== Exercise description ==
Read the lines below and count those that have the word "right". Respond with the number only.
___ Data extract
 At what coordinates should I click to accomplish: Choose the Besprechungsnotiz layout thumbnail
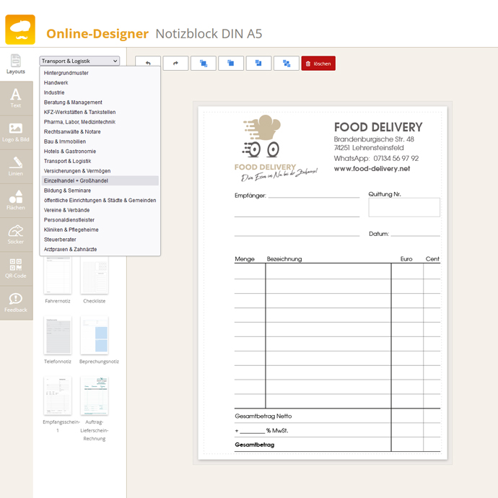(95, 336)
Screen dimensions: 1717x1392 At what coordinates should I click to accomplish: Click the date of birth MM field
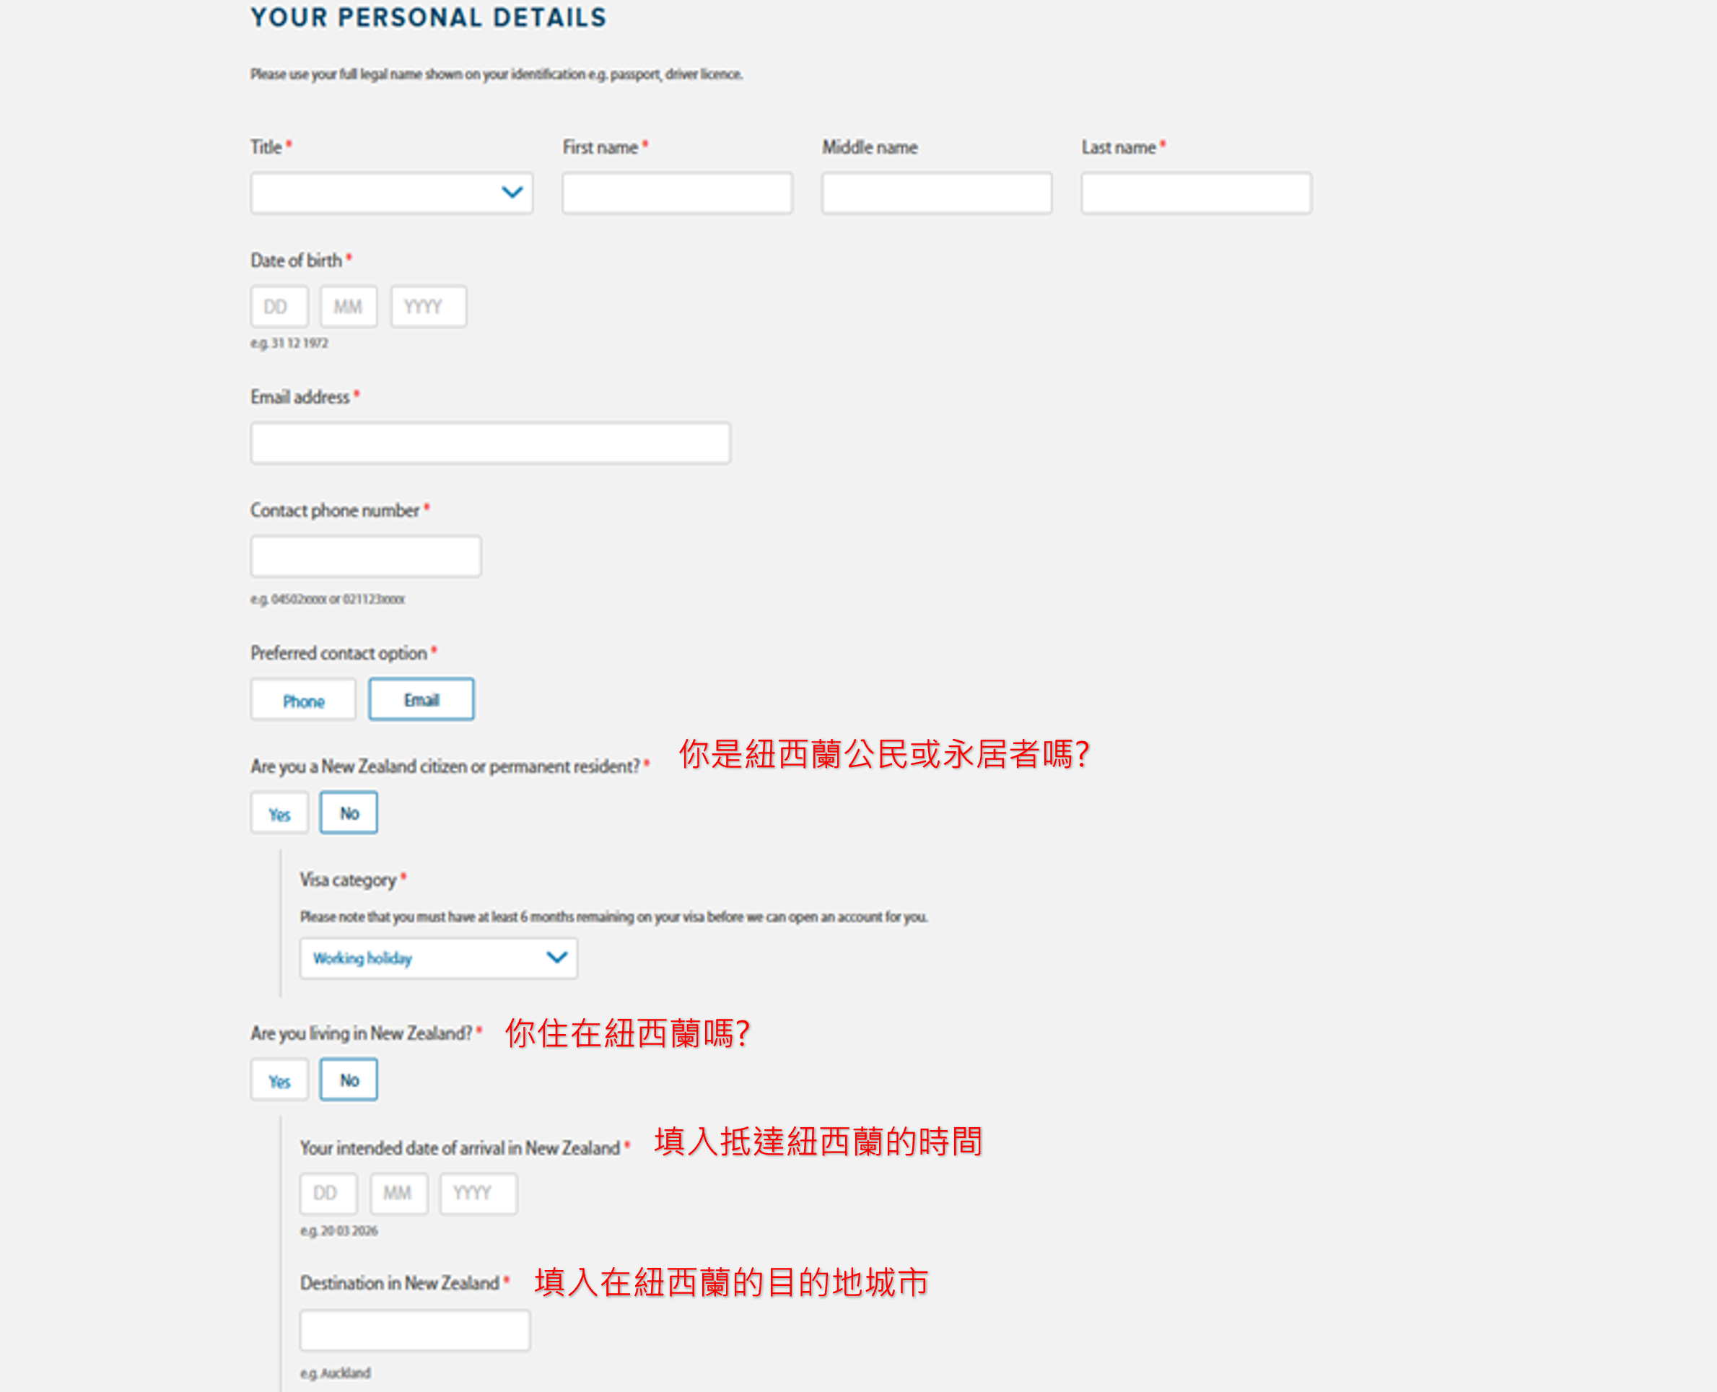point(348,307)
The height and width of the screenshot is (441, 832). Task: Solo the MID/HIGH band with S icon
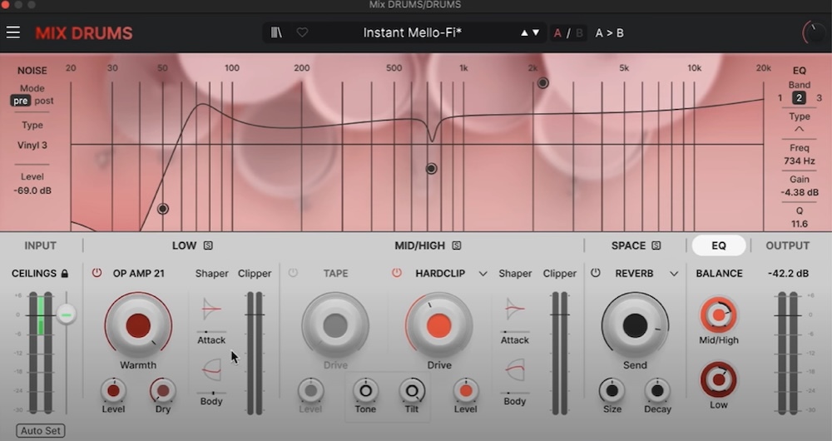point(456,245)
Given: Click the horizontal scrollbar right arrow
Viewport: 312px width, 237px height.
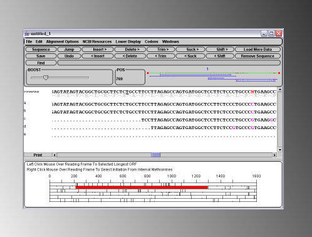Looking at the screenshot, I should [x=274, y=155].
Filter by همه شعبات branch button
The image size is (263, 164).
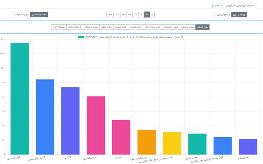202,27
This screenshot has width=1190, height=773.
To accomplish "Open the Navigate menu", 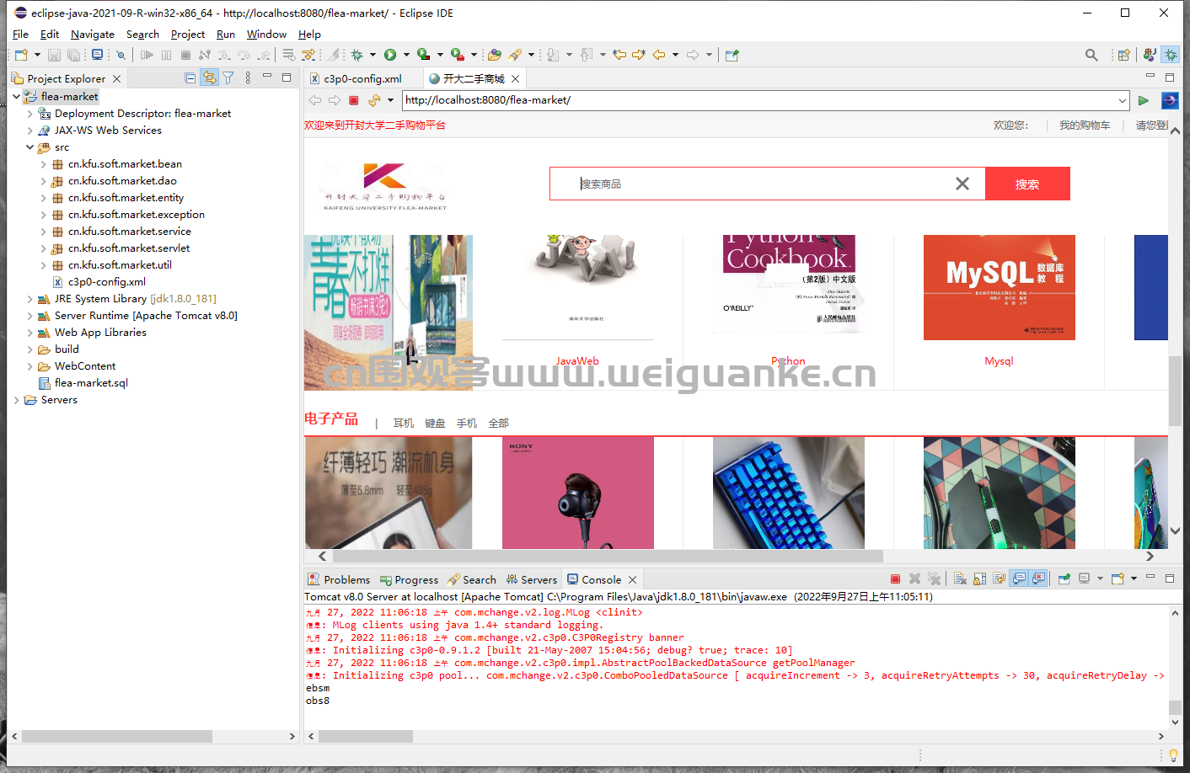I will pyautogui.click(x=93, y=35).
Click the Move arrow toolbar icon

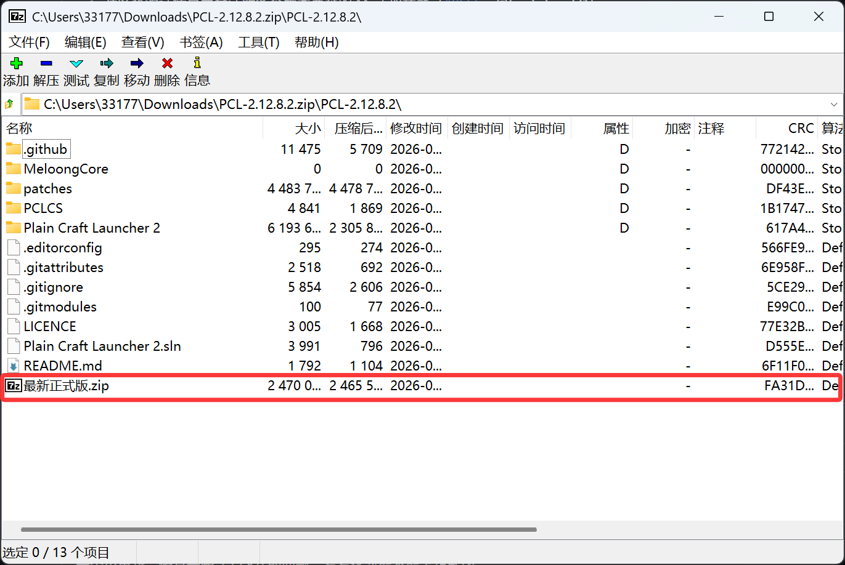coord(137,63)

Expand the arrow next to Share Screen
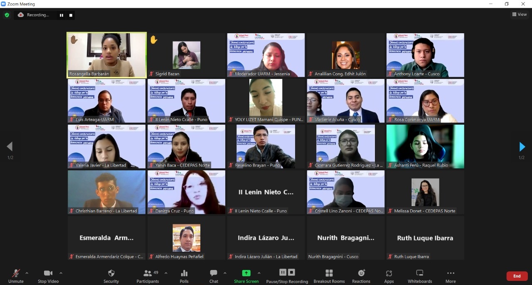(259, 273)
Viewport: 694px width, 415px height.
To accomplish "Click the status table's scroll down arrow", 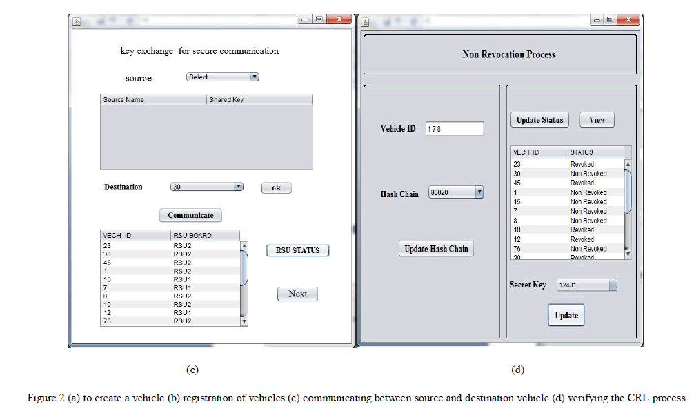I will point(627,254).
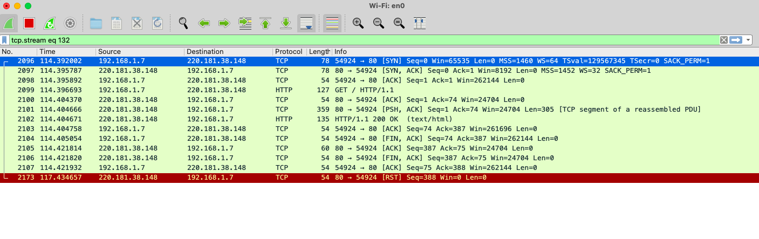
Task: Zoom in on packet list text
Action: coord(358,23)
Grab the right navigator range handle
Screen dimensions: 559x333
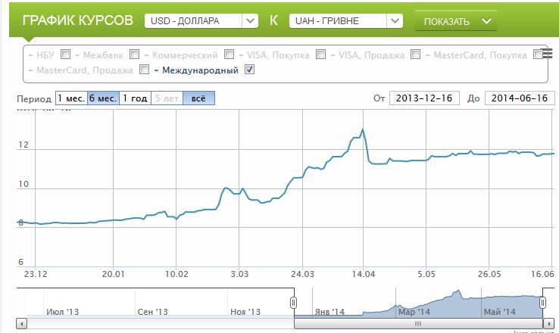coord(542,303)
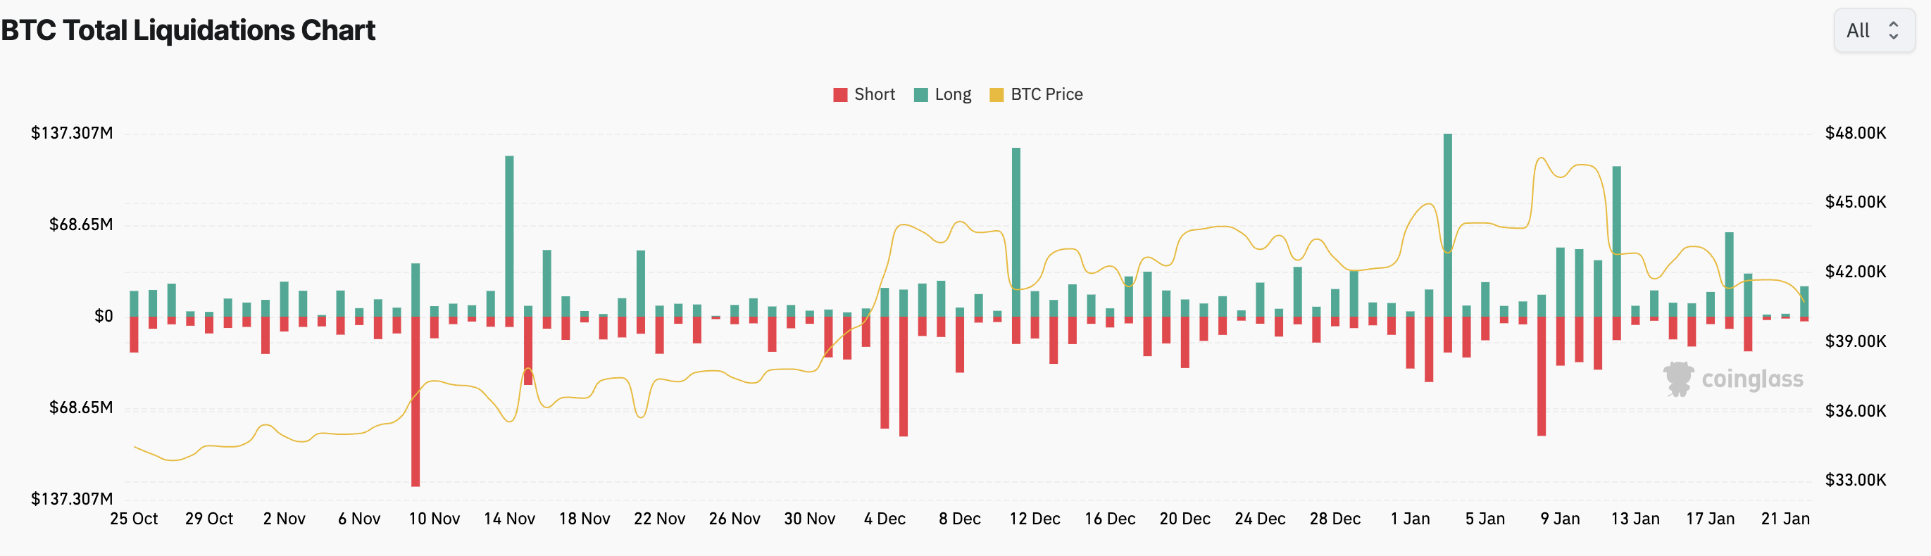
______
== Answer space ==
2